[Exercise inputs Boundary: Start]
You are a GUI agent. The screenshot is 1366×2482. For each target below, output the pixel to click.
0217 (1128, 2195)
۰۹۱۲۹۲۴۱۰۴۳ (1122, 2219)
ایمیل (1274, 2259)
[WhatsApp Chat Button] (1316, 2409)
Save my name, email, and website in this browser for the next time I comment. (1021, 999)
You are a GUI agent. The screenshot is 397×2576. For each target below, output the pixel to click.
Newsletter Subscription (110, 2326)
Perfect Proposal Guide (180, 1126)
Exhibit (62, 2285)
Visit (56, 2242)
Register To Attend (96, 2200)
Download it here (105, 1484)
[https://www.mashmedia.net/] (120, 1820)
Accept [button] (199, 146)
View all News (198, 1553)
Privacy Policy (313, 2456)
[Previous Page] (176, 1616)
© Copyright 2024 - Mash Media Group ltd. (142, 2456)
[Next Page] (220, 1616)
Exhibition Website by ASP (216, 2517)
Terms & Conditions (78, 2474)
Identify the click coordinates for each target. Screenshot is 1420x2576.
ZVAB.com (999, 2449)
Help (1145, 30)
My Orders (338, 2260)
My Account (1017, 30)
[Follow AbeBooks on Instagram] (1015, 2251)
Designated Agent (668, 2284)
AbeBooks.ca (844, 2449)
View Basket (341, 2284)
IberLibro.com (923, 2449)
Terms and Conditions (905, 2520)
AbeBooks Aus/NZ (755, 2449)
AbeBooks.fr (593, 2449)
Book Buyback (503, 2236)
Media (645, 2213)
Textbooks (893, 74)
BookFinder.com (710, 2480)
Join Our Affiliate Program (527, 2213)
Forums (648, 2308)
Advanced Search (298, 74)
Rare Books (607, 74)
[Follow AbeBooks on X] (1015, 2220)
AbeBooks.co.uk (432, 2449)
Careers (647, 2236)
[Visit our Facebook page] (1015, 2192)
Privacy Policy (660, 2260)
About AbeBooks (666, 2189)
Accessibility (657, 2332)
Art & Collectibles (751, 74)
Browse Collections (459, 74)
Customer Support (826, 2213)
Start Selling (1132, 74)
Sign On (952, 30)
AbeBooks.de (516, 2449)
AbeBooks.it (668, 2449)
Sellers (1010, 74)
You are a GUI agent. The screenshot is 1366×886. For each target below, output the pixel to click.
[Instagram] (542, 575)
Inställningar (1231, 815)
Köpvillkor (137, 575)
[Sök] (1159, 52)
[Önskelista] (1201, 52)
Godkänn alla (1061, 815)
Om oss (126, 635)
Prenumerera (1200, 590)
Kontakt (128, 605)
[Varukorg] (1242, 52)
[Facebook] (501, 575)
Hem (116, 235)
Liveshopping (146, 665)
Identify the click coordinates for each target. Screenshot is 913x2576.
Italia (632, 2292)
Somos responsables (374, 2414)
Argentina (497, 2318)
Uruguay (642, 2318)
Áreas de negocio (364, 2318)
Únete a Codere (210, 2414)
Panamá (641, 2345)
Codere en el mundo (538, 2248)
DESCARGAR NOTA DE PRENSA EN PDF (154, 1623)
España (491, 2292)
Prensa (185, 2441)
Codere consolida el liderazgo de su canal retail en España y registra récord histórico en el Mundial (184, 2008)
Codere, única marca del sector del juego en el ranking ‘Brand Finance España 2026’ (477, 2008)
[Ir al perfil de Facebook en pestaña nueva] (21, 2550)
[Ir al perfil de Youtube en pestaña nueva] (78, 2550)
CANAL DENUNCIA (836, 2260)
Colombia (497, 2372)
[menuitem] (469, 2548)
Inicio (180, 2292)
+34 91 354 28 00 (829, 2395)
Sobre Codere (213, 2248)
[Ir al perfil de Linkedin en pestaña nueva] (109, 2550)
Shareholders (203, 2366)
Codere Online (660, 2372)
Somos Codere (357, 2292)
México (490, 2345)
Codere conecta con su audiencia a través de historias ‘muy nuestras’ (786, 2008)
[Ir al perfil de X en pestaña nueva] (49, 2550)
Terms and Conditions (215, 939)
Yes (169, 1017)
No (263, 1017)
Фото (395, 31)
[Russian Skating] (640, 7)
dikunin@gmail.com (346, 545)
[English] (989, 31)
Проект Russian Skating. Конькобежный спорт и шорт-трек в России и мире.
[Exercise inputs Boundary: End]
■ **Activity**
The answer consists of every line above in which the word "Russian" occurs.

■ **Response to this exercise**
[Russian Skating] (640, 7)
Проект Russian Skating. Конькобежный спорт и шорт-трек в России и мире.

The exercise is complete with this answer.